Mir ist auch nicht bekannt, dass man patentierte gvo-Traits nicht nachbauen dürfte, man muss auch hier Lizenzgebühren bezahlen.
Wer das nicht will, dem stehen ausreichend Sorten zur Verfügung ohne Nachbau- oder Lizenzgebühren.
Das führte dazu, dass Deutschland erfolgreiche Züchter seit über 150 Jahren hat und diese erfolgreiche Sorten züchten, wovon wir Landwirte sehr stark profitieren.
UffTaTa schrieb:nur Viehfutter für die Fleischgewinnung ist.
Bei den Stickstoffpreisen und miserablen Getreidepreisen, dürfte sich die Erzeugung von Brotweizen in 2026 eher nicht rentieren, die Qualitätsgabe um geforderte Eiweißgehalte zu erzielen werden durch den geringen Mehrerlös nicht rentabel sein.
Somit wird bei Weizen in 2026 wohl mehr Futterweizen erzeugt werden.
Und wer in diesem Frühjahr die Wahl hat, ob er Mais oder Sojabohnen anbauen wird, wird eher auf die Sojabohne gehen, die benötigt keinen Stickstoff.
In der USA wird die Maisanbaufläche in 2026 wohl eingeschränkt und die Sojaanbaufläche ausgeweitet aufgrund der Stickstoffpreise.

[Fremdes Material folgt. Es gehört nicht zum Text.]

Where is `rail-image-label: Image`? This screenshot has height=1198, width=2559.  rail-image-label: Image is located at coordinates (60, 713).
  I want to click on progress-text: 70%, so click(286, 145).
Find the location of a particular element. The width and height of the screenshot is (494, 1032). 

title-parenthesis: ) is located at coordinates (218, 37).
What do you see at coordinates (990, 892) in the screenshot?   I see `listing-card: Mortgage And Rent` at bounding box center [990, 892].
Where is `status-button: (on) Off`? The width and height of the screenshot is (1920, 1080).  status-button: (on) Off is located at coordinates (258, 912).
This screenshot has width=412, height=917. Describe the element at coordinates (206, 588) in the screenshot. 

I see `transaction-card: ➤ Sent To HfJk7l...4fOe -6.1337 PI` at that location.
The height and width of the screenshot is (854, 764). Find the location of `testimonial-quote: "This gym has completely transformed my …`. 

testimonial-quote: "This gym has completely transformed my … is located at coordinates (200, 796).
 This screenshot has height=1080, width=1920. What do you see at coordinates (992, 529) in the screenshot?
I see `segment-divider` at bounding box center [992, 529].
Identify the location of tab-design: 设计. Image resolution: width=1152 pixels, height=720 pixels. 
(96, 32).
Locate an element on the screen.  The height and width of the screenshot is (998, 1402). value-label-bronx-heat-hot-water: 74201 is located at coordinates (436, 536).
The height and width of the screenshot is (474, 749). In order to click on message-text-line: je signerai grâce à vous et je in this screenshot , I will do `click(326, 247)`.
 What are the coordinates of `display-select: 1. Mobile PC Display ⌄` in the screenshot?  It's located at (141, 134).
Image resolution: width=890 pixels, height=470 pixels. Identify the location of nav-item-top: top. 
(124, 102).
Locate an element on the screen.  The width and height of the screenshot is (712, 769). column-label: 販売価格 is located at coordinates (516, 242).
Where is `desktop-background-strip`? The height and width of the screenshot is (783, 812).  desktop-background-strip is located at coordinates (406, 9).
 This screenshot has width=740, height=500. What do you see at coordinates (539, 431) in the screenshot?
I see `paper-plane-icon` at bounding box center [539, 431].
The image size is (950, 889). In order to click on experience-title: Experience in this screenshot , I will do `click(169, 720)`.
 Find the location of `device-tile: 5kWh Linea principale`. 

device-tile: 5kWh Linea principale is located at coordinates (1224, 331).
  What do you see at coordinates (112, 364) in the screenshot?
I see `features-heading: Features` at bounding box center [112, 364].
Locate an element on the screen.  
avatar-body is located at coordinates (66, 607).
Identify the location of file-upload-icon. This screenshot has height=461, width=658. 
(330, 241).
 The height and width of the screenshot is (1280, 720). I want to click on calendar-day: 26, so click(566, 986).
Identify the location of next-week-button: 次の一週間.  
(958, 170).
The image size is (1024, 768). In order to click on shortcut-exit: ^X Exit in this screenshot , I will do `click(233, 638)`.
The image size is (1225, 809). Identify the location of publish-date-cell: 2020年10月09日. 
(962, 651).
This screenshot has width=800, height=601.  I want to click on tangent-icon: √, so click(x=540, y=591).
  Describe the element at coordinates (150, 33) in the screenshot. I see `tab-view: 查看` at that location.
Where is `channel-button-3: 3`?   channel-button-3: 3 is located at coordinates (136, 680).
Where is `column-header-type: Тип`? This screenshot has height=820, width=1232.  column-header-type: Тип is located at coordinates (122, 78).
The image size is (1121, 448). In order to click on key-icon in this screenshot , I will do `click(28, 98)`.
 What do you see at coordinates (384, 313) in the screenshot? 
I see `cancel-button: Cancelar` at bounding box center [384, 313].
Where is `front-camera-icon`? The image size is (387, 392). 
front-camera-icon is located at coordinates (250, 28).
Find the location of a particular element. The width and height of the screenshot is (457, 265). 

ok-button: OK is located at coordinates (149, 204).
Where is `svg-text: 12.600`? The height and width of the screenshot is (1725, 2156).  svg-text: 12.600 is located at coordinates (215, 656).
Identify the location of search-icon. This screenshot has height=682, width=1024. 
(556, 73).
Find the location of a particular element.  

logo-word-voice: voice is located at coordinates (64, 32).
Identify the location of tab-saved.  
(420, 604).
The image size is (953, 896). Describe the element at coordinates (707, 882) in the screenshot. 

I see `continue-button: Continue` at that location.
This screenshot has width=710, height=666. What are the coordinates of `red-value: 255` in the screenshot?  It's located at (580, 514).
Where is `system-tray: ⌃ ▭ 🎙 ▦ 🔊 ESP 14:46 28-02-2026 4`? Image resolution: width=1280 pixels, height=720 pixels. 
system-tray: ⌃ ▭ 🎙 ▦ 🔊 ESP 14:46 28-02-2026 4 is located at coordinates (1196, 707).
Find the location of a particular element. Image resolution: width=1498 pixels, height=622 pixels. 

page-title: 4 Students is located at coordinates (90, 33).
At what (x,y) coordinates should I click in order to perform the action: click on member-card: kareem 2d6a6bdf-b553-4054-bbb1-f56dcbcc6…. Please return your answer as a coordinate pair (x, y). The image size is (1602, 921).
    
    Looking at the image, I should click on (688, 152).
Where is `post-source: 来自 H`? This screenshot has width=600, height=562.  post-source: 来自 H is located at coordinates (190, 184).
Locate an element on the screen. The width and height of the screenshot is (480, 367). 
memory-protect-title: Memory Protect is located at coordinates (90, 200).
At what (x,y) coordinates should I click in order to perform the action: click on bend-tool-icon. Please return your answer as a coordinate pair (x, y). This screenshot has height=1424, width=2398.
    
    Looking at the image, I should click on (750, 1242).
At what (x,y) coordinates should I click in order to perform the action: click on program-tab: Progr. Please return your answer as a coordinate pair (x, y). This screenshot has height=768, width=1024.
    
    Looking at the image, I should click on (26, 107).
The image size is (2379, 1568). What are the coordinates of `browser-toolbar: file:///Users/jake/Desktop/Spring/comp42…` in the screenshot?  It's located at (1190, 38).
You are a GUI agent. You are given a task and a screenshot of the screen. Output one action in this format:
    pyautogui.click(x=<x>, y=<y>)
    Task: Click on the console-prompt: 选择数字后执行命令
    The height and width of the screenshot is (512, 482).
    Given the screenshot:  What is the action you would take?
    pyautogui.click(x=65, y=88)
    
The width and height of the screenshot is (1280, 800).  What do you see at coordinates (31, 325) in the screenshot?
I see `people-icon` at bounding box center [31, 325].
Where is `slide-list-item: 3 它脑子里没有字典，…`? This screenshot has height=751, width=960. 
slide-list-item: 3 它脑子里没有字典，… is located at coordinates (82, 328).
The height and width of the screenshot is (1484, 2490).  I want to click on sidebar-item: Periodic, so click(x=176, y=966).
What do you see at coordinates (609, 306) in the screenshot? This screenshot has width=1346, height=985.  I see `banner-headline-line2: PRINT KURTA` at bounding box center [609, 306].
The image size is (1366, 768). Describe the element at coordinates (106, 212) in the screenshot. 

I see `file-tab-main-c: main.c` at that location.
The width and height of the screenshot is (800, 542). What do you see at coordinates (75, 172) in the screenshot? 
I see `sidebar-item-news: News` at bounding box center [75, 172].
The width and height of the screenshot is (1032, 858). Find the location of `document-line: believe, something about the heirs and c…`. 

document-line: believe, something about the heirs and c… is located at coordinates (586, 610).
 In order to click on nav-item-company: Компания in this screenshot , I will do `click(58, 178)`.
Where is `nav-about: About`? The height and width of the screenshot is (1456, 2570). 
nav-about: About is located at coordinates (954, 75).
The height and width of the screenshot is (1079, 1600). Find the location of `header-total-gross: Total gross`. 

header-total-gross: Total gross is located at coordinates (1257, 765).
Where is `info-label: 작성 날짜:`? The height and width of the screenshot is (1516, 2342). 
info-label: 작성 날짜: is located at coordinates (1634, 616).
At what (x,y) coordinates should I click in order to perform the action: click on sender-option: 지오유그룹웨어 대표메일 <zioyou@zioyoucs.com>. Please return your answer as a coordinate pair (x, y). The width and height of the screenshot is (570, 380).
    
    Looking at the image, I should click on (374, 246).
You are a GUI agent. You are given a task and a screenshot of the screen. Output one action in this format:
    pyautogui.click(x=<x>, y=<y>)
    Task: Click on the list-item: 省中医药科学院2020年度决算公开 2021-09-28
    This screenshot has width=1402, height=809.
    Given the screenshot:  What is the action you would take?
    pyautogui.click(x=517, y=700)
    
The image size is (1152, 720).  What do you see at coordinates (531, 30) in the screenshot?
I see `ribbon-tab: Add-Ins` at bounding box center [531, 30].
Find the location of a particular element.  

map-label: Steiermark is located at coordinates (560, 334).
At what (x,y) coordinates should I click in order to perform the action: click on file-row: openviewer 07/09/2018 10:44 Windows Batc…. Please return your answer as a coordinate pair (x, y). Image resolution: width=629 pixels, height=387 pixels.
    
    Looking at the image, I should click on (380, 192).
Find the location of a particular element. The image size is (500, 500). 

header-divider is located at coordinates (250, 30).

American farmers reduce corn planting amid rising costs and Iran conflict
Quelle:
https://ua.news/en/world/amerikanski-fermeri-skorochuiut-posivi-kukurudzi-cherez-zrostannia-vitrat-i-viinu-z-iranomFür Kanada müsste man mal nachschauen, die säen ja große Teile ihrer Kulturen erst im Frühjahr aus.
Fehlender und extrem teurer Stickstoff betrifft aber meist eher die Kleinbauern in Entwicklungsländern und in der 3. Welt, die werden sich den Stickstoff nur schwerlich leisten können und werden anschließend wohl zu wenig ernten, um sich selbst zu ernähren.
Indiens Düngemittelversorgung steht unter Druck, da der Krieg die Lieferungen unterbricht.